- Work instructions
Only the lines that include "agent" should be copied from the data below.
[Records provided Boundary: Start]
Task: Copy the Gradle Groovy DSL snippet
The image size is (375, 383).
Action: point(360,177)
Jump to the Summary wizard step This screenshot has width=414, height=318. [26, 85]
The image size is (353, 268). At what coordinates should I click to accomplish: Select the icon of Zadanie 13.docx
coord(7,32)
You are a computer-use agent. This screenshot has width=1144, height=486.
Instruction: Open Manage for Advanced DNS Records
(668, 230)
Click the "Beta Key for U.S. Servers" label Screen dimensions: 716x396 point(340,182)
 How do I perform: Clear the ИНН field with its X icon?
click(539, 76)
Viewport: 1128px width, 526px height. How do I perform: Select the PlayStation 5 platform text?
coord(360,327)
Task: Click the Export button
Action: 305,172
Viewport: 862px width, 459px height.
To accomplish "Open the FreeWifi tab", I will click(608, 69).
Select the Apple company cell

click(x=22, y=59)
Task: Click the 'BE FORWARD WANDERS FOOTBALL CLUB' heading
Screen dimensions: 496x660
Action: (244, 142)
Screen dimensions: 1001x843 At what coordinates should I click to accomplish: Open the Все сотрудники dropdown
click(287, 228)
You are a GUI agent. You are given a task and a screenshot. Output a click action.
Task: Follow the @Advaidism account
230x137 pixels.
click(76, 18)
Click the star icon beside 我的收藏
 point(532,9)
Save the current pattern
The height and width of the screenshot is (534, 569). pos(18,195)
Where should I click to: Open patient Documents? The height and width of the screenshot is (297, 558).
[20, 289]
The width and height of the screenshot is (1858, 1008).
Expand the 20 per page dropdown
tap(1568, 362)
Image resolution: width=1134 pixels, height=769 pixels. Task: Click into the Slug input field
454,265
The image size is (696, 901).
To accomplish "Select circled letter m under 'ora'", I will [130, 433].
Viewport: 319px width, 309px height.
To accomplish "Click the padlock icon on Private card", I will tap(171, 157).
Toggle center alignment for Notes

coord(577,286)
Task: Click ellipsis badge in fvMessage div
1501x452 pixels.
[Records provided Boundary: End]
- Result
You are a computer-use agent. This screenshot has width=1144, height=486.
You are a GUI agent. You are given a task and a screenshot. Output a click action.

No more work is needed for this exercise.